**Your objective:**
Copy the records below verbatim, starting at their first line and ending at the line that contains "[x=527, y=189]", with both of those lines included.

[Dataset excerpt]
______
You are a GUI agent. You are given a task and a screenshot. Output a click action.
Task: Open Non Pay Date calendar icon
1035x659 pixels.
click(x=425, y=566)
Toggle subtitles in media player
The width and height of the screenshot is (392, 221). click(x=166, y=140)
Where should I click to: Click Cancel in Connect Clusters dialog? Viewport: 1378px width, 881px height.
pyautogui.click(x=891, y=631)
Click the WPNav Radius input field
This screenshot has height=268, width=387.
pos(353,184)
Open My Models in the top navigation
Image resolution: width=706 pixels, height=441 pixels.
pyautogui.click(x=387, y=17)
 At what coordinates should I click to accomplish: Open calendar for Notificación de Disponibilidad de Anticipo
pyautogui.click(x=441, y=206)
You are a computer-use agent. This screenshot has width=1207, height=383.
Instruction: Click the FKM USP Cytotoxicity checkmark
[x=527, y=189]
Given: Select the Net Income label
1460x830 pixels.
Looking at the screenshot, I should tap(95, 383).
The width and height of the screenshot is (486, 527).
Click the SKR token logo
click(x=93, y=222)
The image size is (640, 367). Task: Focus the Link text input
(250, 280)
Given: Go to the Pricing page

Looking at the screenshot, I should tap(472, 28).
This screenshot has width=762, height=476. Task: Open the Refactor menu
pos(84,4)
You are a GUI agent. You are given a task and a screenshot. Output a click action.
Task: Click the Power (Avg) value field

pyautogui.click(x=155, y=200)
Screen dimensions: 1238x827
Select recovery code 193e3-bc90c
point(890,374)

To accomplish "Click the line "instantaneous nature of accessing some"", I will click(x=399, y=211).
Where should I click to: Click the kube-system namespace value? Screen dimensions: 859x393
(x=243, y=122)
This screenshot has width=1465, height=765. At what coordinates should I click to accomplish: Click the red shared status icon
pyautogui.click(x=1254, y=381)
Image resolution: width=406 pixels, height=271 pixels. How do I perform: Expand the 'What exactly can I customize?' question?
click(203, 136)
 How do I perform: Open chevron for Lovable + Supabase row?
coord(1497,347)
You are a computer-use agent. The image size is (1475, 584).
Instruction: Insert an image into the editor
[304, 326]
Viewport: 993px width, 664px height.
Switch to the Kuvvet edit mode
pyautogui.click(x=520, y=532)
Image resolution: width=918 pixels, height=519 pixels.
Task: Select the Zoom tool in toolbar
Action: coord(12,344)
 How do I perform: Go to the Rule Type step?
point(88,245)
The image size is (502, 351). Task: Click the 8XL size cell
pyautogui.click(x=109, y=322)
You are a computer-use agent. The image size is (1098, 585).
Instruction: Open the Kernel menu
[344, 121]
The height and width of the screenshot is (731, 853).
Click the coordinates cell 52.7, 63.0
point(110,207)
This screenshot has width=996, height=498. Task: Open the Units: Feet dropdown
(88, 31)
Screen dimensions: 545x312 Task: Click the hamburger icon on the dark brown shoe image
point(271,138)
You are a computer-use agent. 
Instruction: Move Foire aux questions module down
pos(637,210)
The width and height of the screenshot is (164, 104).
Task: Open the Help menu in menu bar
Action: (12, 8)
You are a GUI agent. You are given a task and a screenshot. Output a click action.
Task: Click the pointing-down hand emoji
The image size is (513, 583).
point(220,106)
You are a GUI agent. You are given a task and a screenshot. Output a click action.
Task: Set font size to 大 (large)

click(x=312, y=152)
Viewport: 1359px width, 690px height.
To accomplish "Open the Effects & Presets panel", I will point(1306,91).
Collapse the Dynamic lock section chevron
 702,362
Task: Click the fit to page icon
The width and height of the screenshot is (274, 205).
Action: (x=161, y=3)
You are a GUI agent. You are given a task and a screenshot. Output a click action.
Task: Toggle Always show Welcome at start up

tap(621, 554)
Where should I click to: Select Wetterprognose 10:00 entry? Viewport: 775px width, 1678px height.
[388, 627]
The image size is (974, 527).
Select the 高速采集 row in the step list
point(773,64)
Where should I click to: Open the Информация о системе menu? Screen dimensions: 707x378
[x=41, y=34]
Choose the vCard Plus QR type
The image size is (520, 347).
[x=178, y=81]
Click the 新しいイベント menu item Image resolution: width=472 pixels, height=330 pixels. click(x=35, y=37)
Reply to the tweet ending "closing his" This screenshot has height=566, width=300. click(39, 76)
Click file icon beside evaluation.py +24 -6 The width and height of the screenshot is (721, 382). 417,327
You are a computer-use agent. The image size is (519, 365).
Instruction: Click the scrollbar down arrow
______
**Full output:**
You are a GUI agent. You are given a task and a screenshot. Output a click action.
Task: Open Non Pay Date calendar icon
1035x659 pixels.
click(x=425, y=566)
Toggle subtitles in media player
The width and height of the screenshot is (392, 221). click(x=166, y=140)
Where should I click to: Click Cancel in Connect Clusters dialog? Viewport: 1378px width, 881px height.
pyautogui.click(x=891, y=631)
Click the WPNav Radius input field
This screenshot has height=268, width=387.
pos(353,184)
Open My Models in the top navigation
Image resolution: width=706 pixels, height=441 pixels.
pyautogui.click(x=387, y=17)
 At what coordinates should I click to accomplish: Open calendar for Notificación de Disponibilidad de Anticipo
pyautogui.click(x=441, y=206)
You are a computer-use agent. This screenshot has width=1207, height=383.
Instruction: Click the FKM USP Cytotoxicity checkmark
[x=527, y=189]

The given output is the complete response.